Princeton Professor Robert George is a colleague of the ethicist Peter Singer, who has made headlines for defending infanticide as morally acceptable and equivalent to abortion. In a Feb. 27 online post, George said the Journal of Medical Ethics article showed Singer's position moving to the mainstream.
“Who will raise their voices against this madness?” George asked.
“Plenty of conservatives will, of course,” he predicted. “Will liberal voices be raised? I hope so. Surely if respected philosophers were arguing for a right to kill members of a racial or ethnic minority group, as opposed to infant children, there would be denunciations from left and right alike.”
But George foresaw a dilemma for supporters of a “right” to abortion.
Giubilini and Minerva, like Singer and some other infanticide advocates, are “simply following out the logic of their commitment to ‘abortion rights.’ Or so it seems to them, and to me.”

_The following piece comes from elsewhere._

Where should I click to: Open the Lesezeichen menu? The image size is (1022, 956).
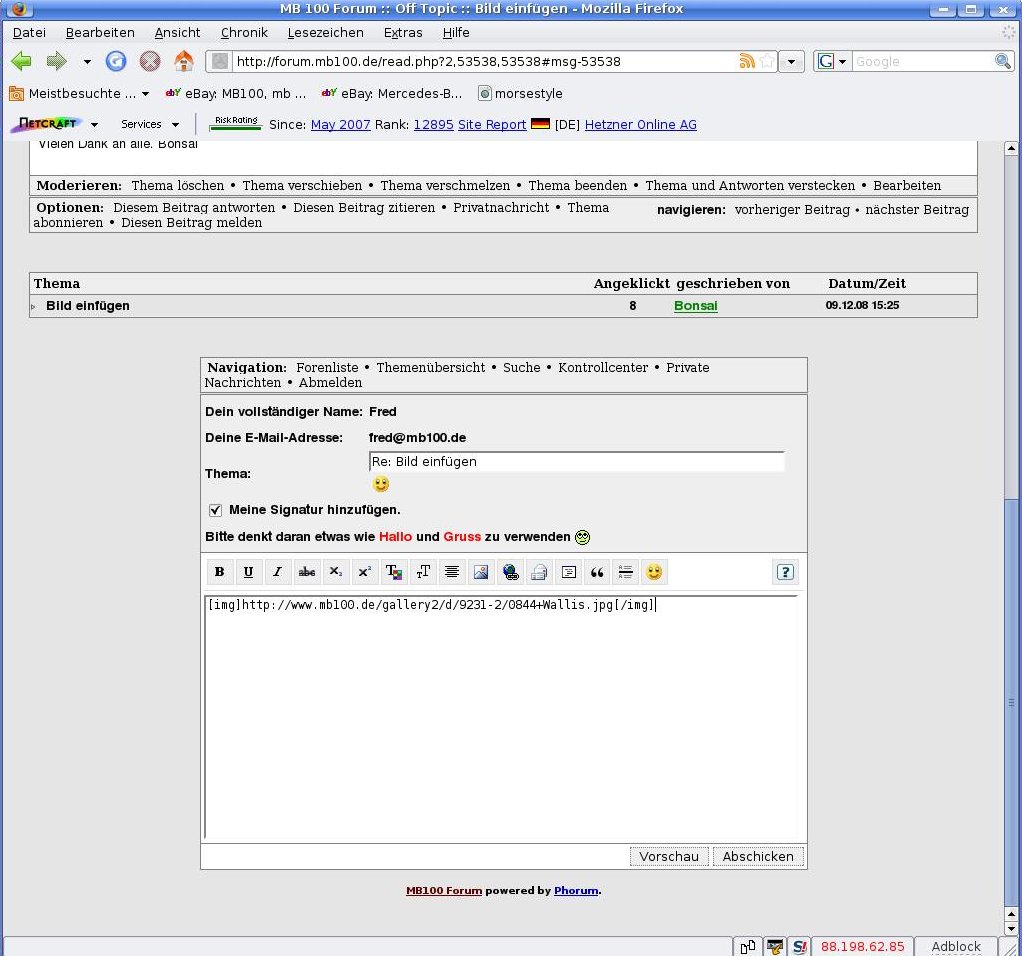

Oklahoma University Law Professor Michael Scaperlanda concurred with Professor George and Dr. Bellieni. He told CNA on Feb. 29 that abortion supporters lacked any persuasive, well-grounded reason for rejecting infanticide.
He agreed that Minerva and Giubilini “are following the 'pro-choice' logic in extending this to infanticide. It turns out that, post-conception, there really is no logical line when somebody is 'a person' or 'not a person.'”
Scaperlanda noted that the late U.S. Supreme Court Justice Harry Blackmun, who established the court's fetal “viability” criterion in the Roe v. Wade decision and defended it as a “logical and biological” demarcation, actually saw the distinction as arbitrary according to internal court documents.
Pro-life advocates, he said, should press abortion supporters on whether they are willing to accept the logical implications of their position, drawn out by Giubilini and Minerva.
“The logic of the argument's not going to necessarily win the people who don't want to see it,” he reflected. “But there are going to be some people in the population who say, 'Oh, wait – I don't want to support infanticide … This is causing my conscience to be pricked.'”
“What I would say to that person is: Think about it. You don't have to make a decision today, but where would you draw the line and why? Why do you draw it five minutes after birth, or one minute after birth – or at birth?”